I confess: as a preacher (especially one who trained as a therapist), I can sometimes be overly concerned with how people will receive what I say. Preachers must speak the truth, but the truth can be hard to hear. I have to think carefully about my own motivations: am I using the pulpit to grind my own private axes? And I have to imagine the cares and concerns of the people listening.
All of this because, frankly, I don’t really know who I’m dealing with.
Jesus apparently didn’t suffer from that limitation. And that might be one of the reasons why his words could be so pointed.
John reports that after the miraculous feeding of the 5,000, some of the people sought Jesus out, hoping that he was God’s answer to their physical needs. As we’ve seen in previous posts, the conversation didn’t go well. When he tried to tell them that what they really needed was the Bread of Life, they seemed miffed that he wouldn’t promise them an endless supply of earthly bread.

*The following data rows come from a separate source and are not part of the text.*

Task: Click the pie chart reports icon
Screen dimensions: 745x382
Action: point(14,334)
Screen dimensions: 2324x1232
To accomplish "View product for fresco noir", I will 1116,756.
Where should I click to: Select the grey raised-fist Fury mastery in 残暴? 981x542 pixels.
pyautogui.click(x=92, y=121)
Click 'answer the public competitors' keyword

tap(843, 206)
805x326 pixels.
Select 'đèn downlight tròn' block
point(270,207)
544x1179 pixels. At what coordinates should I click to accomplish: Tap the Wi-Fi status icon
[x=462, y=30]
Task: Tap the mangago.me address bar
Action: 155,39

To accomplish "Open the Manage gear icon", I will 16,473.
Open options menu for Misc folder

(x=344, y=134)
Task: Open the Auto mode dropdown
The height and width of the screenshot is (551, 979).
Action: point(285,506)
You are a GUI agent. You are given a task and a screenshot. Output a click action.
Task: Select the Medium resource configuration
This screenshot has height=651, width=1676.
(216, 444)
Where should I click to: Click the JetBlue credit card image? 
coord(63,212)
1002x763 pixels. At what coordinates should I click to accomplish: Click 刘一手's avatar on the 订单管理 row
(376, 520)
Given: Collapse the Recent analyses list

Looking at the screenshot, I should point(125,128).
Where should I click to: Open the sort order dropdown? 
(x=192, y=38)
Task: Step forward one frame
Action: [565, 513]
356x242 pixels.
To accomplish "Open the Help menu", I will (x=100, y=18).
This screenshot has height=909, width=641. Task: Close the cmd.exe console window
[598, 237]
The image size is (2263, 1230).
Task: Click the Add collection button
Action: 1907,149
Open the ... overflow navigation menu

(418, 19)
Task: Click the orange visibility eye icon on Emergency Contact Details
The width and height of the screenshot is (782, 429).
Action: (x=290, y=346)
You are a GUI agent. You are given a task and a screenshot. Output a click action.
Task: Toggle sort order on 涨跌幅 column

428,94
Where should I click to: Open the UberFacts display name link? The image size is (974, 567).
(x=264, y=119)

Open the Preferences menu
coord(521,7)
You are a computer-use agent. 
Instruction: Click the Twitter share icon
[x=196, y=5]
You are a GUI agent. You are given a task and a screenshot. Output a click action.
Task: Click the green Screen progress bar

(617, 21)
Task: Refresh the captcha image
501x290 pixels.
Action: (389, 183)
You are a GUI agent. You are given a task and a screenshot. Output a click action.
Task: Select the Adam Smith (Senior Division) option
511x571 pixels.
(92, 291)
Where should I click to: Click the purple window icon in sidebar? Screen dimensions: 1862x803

Jesus pushed back and said (figuratively) that they had to eat his flesh and drink his blood. For some listeners, that was just too much. John writes:
When many of his disciples heard it, they said, “This teaching is difficult; who can accept it?” But Jesus, being aware that his disciples were complaining about it, said to them, “Does this offend you? Then what if you were to see the Son of Man ascending to where he was before?” (John 6:60-62, NRSV)
As the larger context makes clear, John is referring to Jesus’ larger band of followers, not the Twelve. Jesus knows that some of them are grumbling over what he said, just as they had earlier over his claim to have come down from heaven (vs. 41). They’re “offended”; John uses a Greek word from which we get the English, “scandal.” (The noun is sometimes translated as “stumbling block.”)
So he prods them with a further question: “What if you were to see me ascending back to where I was before?” John has already made much out of the fact that the gospel is the story of the Word made flesh. Many of Jesus’ followers, however, don’t see him that way. He is the divinely appointed bread-giver (“Hooray for us!”), but not the Bread from Heaven (“Say what?”).
The question is left open-ended. It implies that if they don’t like hearing that he came down from heaven, they won’t like it a bit better to see him go back up to heaven. John has already shown us how people don’t always respond as expected to miraculous signs. A bodily ascension should make people say, “Wow, we were really wrong about this guy!” But Jesus seems to imply that the reaction would still be, “Well, of all the nerve! Who does he think he is?”
Signs are supposed to point us to who Jesus is. But what if he’s not the Jesus we want him to be?